JACKSONVILLE, Fla. - This year the National Hurricane Center had its best year ever forecasting hurricane tracks in the Atlantic Basin. This means next years hurricane track cone will get narrower.
The NHC issues the cone of uncertainty out to 5 days and the width of the cone is based on the average error over the past five years.
Because forecast uncertainty in a storm increases farther out in time, this results in the widening "cone" shape.
The average 2012 to 2016 error at 24 hours is a narrow 45 miles and expands to 211 miles by day 5. This year's preliminary verification is around 30 miles at 24 hours and 155 miles error at day 5.
The red line shows greater NHC forecast track accuracy compared to the 5 year average (dotted line) and well below statistical models(solid gray).
Part of the forecast success is due to more dropsondes this year which feed details about a storm into forecast numerical weather models.
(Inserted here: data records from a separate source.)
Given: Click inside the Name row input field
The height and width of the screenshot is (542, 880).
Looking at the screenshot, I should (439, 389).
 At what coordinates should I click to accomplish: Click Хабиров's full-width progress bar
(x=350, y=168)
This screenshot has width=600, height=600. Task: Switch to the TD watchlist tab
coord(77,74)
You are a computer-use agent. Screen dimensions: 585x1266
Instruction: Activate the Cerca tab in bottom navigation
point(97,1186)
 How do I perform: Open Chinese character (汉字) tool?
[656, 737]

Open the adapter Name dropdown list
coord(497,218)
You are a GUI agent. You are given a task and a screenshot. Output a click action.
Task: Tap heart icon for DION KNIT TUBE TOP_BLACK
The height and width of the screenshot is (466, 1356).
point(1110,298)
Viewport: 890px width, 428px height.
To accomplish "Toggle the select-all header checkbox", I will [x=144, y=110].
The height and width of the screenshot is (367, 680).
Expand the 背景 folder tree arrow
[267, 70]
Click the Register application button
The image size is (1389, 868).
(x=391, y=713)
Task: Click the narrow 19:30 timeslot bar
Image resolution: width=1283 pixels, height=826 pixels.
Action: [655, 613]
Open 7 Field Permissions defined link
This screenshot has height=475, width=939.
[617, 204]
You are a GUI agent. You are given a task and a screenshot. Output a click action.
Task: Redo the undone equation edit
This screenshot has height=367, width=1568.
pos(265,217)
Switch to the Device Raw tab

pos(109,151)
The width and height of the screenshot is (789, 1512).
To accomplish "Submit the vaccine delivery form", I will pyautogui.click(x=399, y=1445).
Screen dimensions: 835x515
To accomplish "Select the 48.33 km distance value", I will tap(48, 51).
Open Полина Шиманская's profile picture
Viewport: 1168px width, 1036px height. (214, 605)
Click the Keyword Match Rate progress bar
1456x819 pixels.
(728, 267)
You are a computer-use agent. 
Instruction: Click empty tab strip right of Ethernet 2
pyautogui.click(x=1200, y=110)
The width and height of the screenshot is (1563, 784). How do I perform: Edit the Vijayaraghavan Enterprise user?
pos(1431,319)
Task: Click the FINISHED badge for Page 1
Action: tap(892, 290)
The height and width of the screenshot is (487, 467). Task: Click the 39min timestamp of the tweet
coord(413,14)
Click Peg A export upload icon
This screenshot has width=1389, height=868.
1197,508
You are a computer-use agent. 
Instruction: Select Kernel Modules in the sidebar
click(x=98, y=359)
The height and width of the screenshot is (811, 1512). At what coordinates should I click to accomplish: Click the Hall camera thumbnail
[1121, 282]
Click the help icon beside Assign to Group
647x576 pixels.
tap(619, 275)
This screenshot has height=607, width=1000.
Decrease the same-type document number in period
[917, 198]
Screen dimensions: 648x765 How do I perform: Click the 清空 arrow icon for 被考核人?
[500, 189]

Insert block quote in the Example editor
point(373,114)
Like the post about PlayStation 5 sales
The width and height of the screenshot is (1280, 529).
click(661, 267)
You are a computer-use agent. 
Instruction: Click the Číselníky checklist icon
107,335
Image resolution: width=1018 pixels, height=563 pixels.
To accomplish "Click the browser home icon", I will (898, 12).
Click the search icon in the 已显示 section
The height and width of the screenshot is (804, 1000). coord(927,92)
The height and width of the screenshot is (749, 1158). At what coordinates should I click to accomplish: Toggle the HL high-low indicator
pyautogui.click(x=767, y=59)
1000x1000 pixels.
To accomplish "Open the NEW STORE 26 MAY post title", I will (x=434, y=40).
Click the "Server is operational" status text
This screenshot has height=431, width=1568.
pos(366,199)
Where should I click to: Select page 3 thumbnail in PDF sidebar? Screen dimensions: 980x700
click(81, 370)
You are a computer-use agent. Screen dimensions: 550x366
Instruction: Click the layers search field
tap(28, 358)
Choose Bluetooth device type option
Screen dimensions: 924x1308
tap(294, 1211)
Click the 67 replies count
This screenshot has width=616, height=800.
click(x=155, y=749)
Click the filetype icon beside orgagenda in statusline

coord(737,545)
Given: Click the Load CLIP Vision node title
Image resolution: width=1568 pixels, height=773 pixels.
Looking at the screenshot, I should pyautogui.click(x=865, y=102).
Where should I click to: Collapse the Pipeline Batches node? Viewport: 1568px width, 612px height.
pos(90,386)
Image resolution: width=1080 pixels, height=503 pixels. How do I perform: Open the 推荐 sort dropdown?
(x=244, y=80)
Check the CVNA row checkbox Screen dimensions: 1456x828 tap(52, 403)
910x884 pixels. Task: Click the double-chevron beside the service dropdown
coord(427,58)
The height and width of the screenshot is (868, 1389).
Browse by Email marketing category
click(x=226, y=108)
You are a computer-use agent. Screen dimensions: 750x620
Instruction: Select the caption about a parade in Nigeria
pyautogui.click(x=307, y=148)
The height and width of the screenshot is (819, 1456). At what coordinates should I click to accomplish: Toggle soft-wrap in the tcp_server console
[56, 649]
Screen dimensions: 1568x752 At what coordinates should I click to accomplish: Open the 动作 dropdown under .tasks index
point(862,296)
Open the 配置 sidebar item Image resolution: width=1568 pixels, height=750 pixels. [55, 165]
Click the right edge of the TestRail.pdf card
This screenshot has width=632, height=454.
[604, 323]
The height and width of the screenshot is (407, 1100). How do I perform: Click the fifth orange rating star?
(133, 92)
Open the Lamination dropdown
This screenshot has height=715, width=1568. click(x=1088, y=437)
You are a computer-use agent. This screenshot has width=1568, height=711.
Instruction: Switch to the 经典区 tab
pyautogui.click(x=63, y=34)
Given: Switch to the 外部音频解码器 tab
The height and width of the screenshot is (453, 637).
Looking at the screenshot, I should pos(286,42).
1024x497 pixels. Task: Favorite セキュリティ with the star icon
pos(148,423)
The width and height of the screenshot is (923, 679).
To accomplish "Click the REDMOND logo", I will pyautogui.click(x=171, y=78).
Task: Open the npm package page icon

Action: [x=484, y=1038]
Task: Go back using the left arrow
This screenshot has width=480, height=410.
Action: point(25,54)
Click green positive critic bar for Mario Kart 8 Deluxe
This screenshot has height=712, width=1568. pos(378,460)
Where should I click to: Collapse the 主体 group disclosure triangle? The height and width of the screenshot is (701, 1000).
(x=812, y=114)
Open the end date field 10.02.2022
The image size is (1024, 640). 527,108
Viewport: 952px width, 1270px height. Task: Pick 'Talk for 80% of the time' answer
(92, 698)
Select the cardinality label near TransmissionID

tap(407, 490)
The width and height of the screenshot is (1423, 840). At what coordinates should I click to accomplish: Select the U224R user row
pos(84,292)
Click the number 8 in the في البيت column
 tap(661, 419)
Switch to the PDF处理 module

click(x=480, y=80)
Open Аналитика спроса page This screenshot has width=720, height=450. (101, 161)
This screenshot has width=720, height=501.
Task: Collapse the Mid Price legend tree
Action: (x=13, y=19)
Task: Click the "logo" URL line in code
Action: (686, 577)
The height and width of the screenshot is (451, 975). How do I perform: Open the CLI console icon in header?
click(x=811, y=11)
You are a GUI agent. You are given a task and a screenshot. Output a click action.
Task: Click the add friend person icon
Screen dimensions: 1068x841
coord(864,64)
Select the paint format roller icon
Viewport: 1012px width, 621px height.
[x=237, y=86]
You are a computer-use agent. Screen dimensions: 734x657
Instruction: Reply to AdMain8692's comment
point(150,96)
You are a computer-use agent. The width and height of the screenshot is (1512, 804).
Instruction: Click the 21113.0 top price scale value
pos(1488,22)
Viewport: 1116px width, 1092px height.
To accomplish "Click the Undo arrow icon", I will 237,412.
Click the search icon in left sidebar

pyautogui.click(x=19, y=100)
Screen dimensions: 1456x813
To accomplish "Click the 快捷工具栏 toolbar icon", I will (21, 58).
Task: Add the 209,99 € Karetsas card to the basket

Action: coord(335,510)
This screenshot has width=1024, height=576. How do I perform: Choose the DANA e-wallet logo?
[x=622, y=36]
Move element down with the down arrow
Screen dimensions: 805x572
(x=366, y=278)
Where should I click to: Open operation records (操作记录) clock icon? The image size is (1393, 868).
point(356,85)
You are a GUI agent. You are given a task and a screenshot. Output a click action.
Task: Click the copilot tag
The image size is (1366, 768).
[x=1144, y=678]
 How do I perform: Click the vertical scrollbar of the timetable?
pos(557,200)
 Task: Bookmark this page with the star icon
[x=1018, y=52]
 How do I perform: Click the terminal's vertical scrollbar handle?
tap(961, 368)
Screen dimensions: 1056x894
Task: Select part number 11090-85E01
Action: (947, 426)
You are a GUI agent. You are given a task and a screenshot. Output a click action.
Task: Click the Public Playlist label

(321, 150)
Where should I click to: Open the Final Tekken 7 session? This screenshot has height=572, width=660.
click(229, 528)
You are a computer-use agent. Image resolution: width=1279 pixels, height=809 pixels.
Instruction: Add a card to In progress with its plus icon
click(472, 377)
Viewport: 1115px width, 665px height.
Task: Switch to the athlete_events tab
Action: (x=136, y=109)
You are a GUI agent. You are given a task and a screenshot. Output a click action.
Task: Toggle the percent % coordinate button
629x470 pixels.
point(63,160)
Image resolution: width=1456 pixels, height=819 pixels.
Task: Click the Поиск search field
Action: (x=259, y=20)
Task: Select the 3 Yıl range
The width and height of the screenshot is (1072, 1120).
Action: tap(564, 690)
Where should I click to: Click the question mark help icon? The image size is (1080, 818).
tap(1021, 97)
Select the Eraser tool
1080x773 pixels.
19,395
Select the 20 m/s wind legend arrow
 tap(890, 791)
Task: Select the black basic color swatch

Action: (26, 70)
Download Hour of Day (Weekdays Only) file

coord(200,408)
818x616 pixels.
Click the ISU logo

This helps computers visualize the initial state of a storm resulting in a better forecast.
The European model recent upgrades showed this season with it outperforming all others including the official NHC forecast in Hurricane Irma.
During Irma, the ECMWF had the lowest forecast errors (orange) and the NHC forecast averaged second best (light pink).
Also seven of the 17 named storms this season were Cabo Verde systems which tend to follow a more predictable path along the trade winds in the central Atlantic.
While the NHC produces forecasts for periods extending from 12 through 120 hours, the 48-hour forecast is often important for emergency managers and preparedness actions. The 2017 season 2 day error is near 50 miles.
Official verification statistics for these measures are usually available by January or February of the following year.